» Folgendes bearbeiten
1. Wie alt war Aaron Pilsan laut dem Text „Begegnung im Herbst“ bei seinem Wien-Debüt?
2. Gib aus dem Text „Begegnung im Herbst“ den Abschnitt von „Aaron Pilsan blickte“ bis einschließlich „so unmittelbar berührt.“ wortgetreu wieder.

Begegnung im Herbst

Aaron Pilsan (Foto: Franck Juery / Naïve)

Aaron Pilsan (Foto: Franck Juery / Naïve)

Der Text entstand für das CD-Booklet bei Naive

Im Februar hörte ich Aaron Pilsan zum ersten Mal. Im prachtvollen Schubert-Saal des Konzerthauses gab er an der Seite von Schauspielerin Dörte Lyssewski sein Wien-Debüt. Gemeinsam gestalteten sie eine Matinee im Rahmen des Zyklus „Musik und Dichtung“ – sie las aus Arthur Schnitzlers Erzählung „Der Mörder“, er spielte Brahms und Schönberg. Kein Virtuosenfutter, sondern Musik, die zwischen versunkener Wehmut, keckem Schelm und dämonischem Schrecken, tief in die Abgründe der menschlichen Seele blicken ließ. Pilsan war gerade neunzehn geworden, ein schlanker Jüngling mit Smoking und Fliege, dunklem dichten Haar und einem schüchternen Lächeln auf den Lippen. Der Saal war bis in die hintersten Reihen gefüllt, sogar auf der Bühne hatte man Sesseln platziert, und die Mittagssonne schien den Menschen ins Gesicht, sodass manche ihre Augen schlossen, damit sie nicht geblendet werden. Als Aaron Pilsan die Bühne betrat, ging plötzlich ein Rascheln durch den Saal. Wer war dieser junge Mann?

Aaron Pilsan blickte ins Publikum und wartete geduldig bis es endlich still geworden war, senkte den Kopf während die Hände ganz leicht die Tasten berührten, als wollte er die Klänge erst erfühlen. Nach den ersten Tönen spürte man, dass hier etwas ganz Besonderes geschah: eine Begegnung, die aus dem Inneren des Musikers kommt und aus dem direkten Dialog mit dem Instrument und dem Publikum entsteht. Nennen wir es das Wunder Musik, weil sie unser Herz und unsere Seele so unmittelbar berührt.

(Daten zu Wort- und Elementpositionen)
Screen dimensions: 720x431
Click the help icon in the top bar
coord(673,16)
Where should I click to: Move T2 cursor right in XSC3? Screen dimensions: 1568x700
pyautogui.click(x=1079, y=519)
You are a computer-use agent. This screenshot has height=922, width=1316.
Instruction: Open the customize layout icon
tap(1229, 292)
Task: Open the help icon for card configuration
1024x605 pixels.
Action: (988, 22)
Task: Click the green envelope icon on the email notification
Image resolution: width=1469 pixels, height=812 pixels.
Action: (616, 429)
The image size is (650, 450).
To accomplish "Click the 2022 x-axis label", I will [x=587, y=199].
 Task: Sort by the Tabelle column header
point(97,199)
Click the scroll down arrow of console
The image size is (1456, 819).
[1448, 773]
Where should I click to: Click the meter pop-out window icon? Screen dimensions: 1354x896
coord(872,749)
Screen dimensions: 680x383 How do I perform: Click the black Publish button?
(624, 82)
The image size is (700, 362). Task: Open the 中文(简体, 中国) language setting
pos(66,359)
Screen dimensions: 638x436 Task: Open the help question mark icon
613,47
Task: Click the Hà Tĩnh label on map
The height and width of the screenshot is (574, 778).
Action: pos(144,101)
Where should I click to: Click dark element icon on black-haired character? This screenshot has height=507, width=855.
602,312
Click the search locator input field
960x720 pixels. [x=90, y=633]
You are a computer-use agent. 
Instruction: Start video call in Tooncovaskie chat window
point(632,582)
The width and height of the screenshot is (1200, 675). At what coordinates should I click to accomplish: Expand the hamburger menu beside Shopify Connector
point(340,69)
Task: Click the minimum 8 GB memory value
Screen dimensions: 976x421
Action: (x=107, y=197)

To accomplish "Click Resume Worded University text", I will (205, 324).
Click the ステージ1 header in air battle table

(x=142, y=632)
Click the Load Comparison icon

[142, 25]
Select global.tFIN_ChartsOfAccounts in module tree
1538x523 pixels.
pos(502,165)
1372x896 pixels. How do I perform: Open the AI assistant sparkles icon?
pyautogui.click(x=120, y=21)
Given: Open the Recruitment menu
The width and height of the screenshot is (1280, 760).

» Lösungen
1. Er war gerade neunzehn Jahre alt geworden.

2.
Aaron Pilsan blickte ins Publikum und wartete geduldig bis es endlich still geworden war, senkte den Kopf während die Hände ganz leicht die Tasten berührten, als wollte er die Klänge erst erfühlen. Nach den ersten Tönen spürte man, dass hier etwas ganz Besonderes geschah: eine Begegnung, die aus dem Inneren des Musikers kommt und aus dem direkten Dialog mit dem Instrument und dem Publikum entsteht. Nennen wir es das Wunder Musik, weil sie unser Herz und unsere Seele so unmittelbar berührt.